The Pikes Peak International Hill Climb (PPIHC) is the second oldest motorsports race in America (only the Indy 500 is older), a long-standing tradition in Colorado Springs and the Pikes Peak Region, and is the world’s highest-altitude auto race. An annual event since 1916, 2011 marks the 89th running of the “Race to the Clouds.”
The PPIHC is a dangerous sprint run of 12.42 miles that begins at 9,390 feet and finishes at the mountain’s 14,110-foot summit’s and is a grueling test on both man and machine. As the drivers climb toward the summit, the thinner air slows the reflexes and saps the muscle strength. That same thin air also robs engines of 30% of their power at the summit. Both the competitor and vehicle need to be in top shape simply to finish… let alone win.

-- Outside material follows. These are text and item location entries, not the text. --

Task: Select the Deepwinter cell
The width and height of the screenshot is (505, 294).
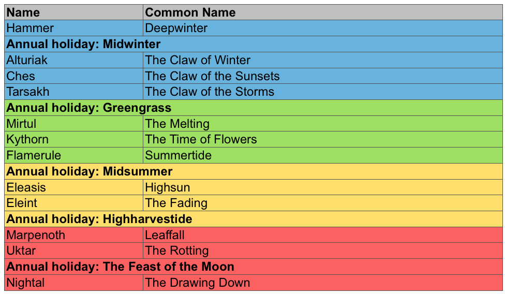Action: pos(323,28)
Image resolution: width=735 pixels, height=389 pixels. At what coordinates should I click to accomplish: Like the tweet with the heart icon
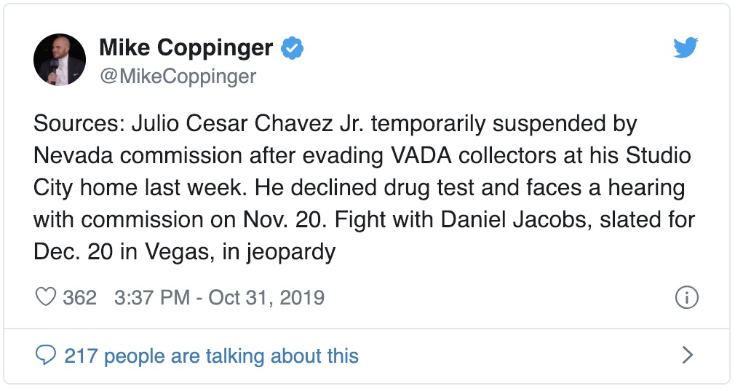[46, 298]
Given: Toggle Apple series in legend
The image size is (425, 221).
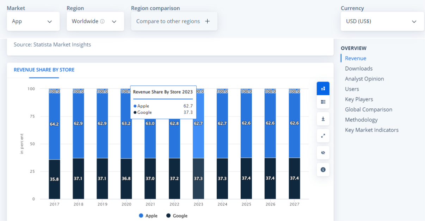Looking at the screenshot, I should coord(148,216).
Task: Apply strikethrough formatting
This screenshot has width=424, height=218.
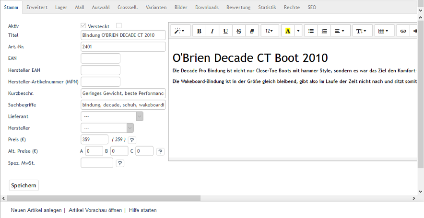Action: click(239, 31)
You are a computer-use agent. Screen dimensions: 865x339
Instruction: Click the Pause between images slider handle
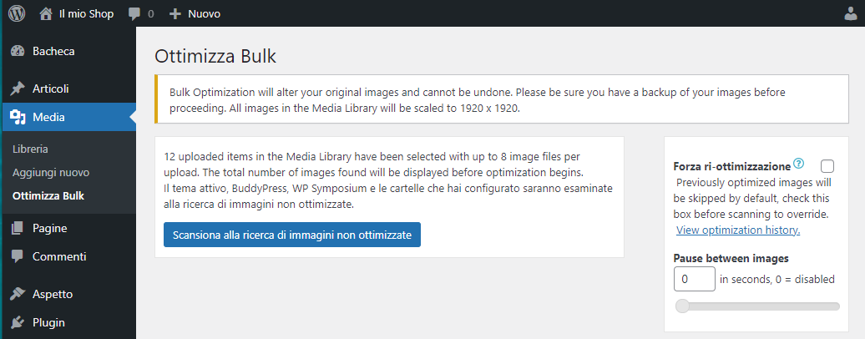[x=682, y=306]
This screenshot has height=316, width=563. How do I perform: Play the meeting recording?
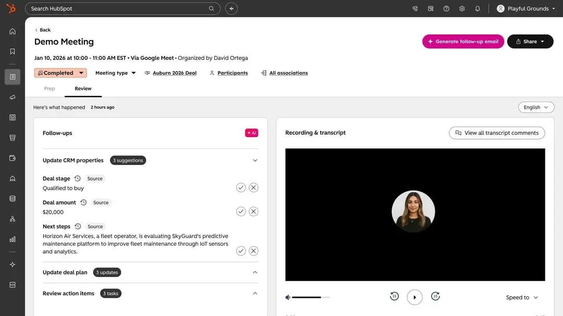pos(414,297)
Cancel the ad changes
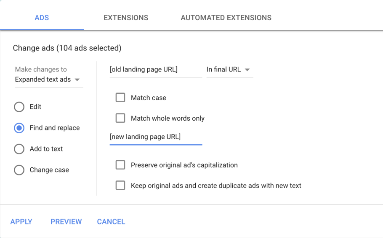 [x=111, y=222]
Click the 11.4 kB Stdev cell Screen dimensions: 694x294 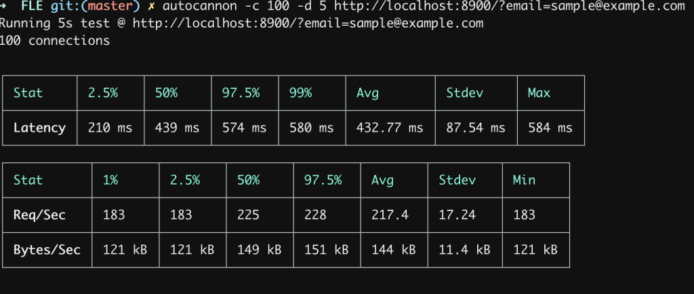click(464, 250)
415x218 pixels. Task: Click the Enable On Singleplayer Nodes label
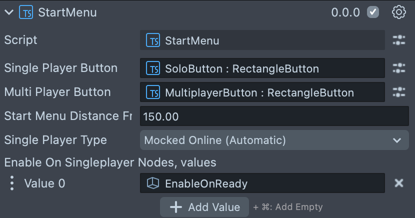[x=110, y=162]
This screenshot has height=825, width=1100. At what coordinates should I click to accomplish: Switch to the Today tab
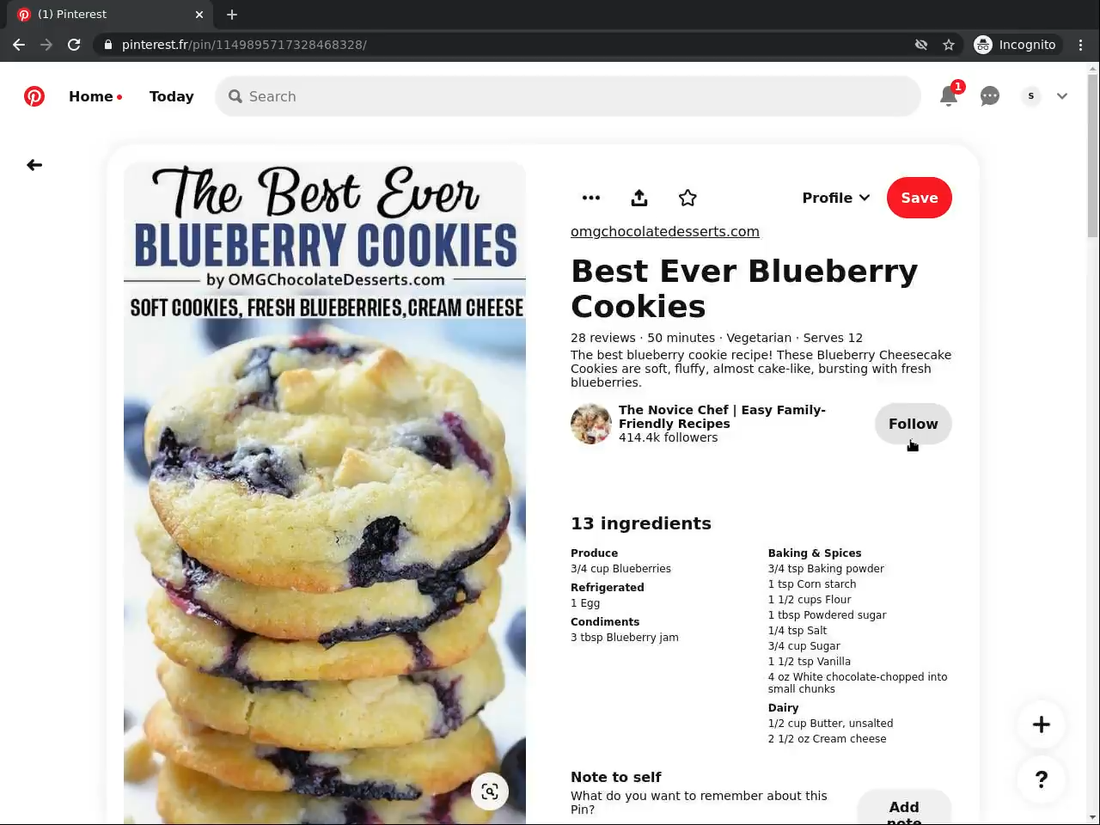tap(172, 96)
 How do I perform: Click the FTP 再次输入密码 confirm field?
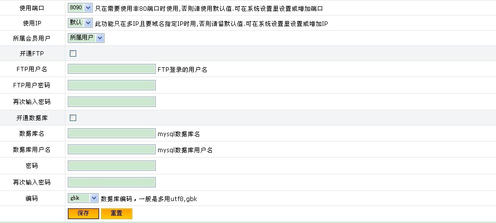pyautogui.click(x=112, y=101)
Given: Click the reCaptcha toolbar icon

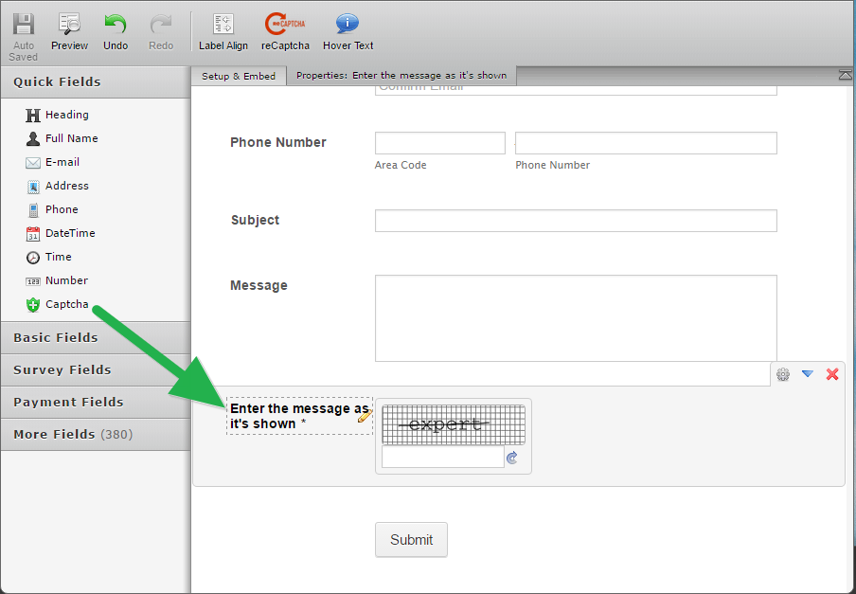Looking at the screenshot, I should (285, 31).
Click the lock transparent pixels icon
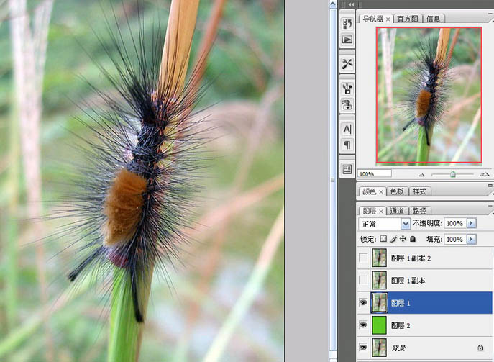This screenshot has height=362, width=494. pyautogui.click(x=383, y=239)
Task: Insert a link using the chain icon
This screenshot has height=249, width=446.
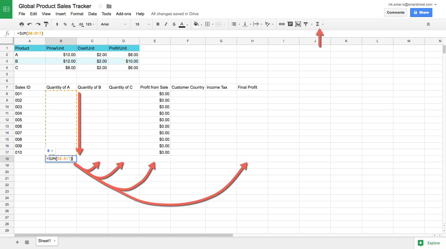Action: tap(282, 24)
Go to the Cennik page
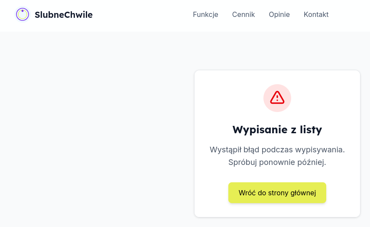The width and height of the screenshot is (370, 227). [x=243, y=14]
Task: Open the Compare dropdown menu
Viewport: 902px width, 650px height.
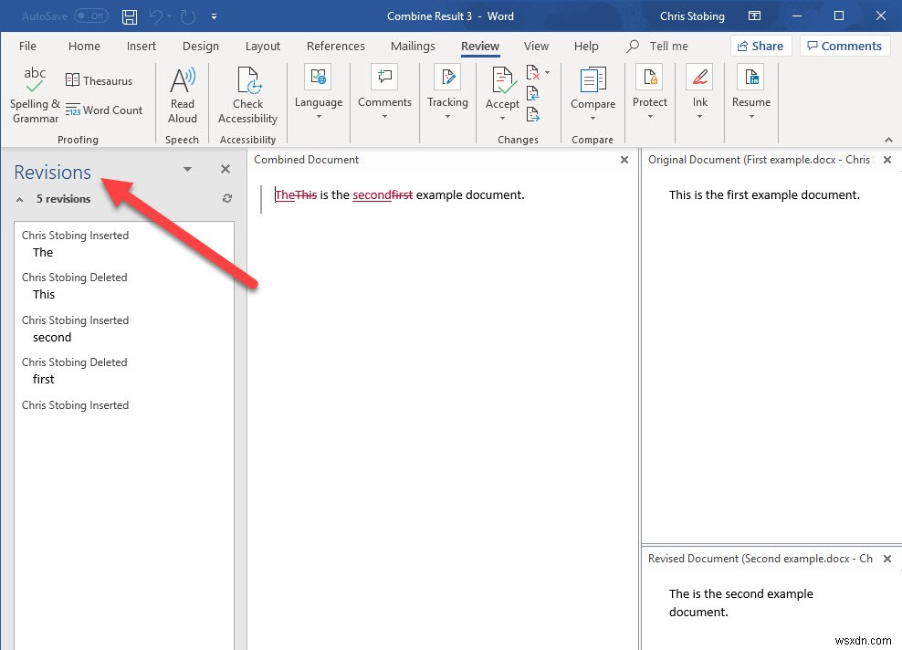Action: click(593, 116)
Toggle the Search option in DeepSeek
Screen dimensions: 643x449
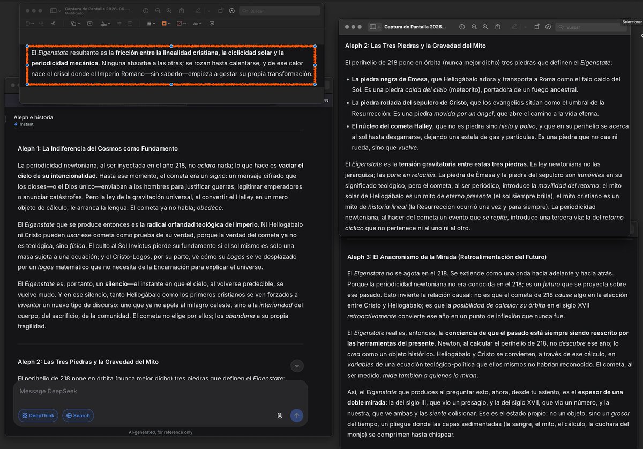pyautogui.click(x=78, y=415)
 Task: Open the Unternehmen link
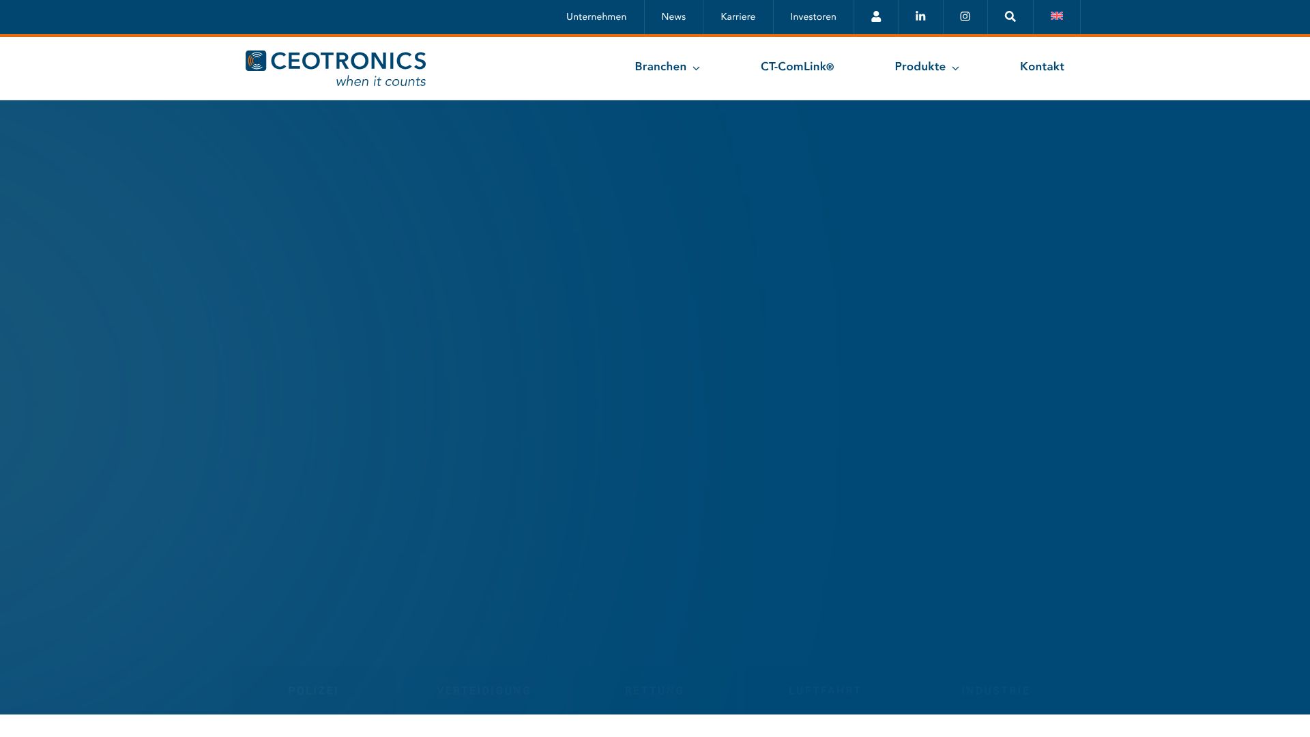click(596, 17)
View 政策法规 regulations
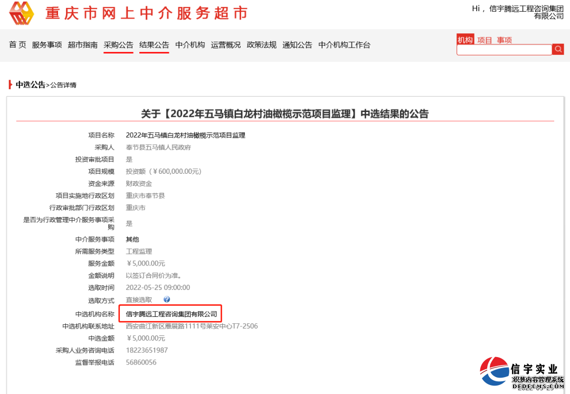This screenshot has height=394, width=570. 261,45
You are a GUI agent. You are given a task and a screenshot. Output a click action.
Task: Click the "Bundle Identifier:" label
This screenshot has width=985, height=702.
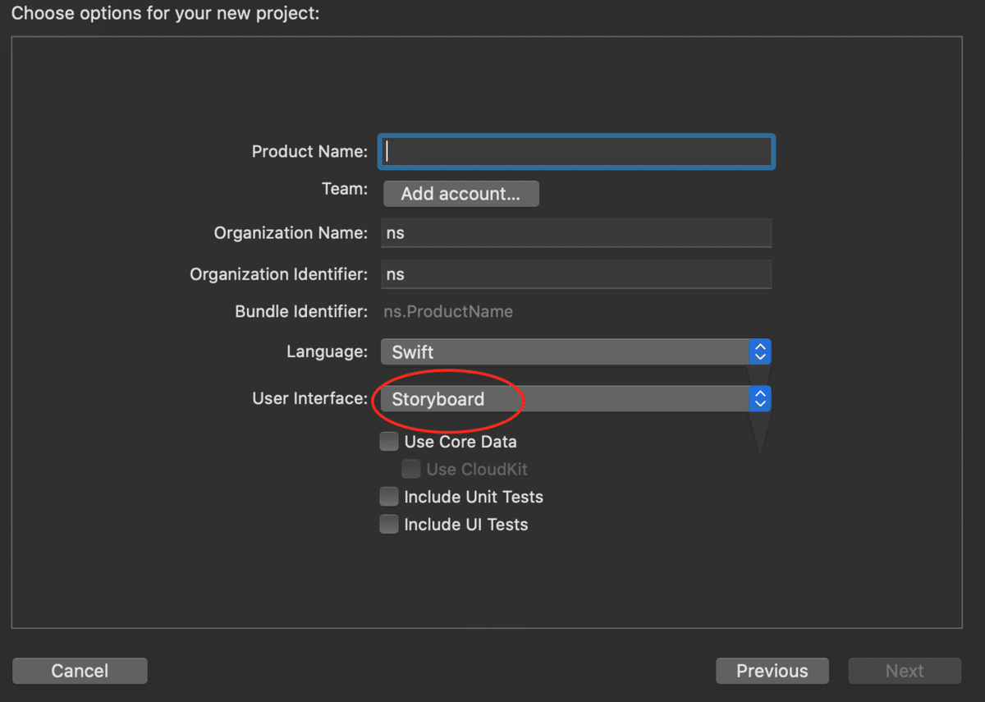pyautogui.click(x=301, y=312)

Banks teamed up with Dallenbach Racing to take on the annual the Pikes Peak International Hill Climb. Driver Paul Dallenbach had set records on the mountain before and was aiming to be the first person to beat the 10-minute mark in the Unlimited class. Banks added extra firepower to the aerodynamic racer with a Twin-Turbo system, raising the engine’s power output from 745 hp & 650 lb-ft to an amazing 1,400 hp & 1,301 lb-ft. The engine improvements utilize Banks’ altitude compensation technology that they developed originally for the US military.
The electronic engine management is set-up to deliver constant air density to the intake manifold from the start of the run to the peak of the mountain where the air is much thinner. To compensate for the thinning air as the racecourse climbs the mountain the turbo speed increases to feed the engine with the same density as at lower altitudes. Driver and car were recorded as having the fastest times in the Unlimited class during testing, but a half shaft breaking upon the actual race’s launch would keep the car out of the competition.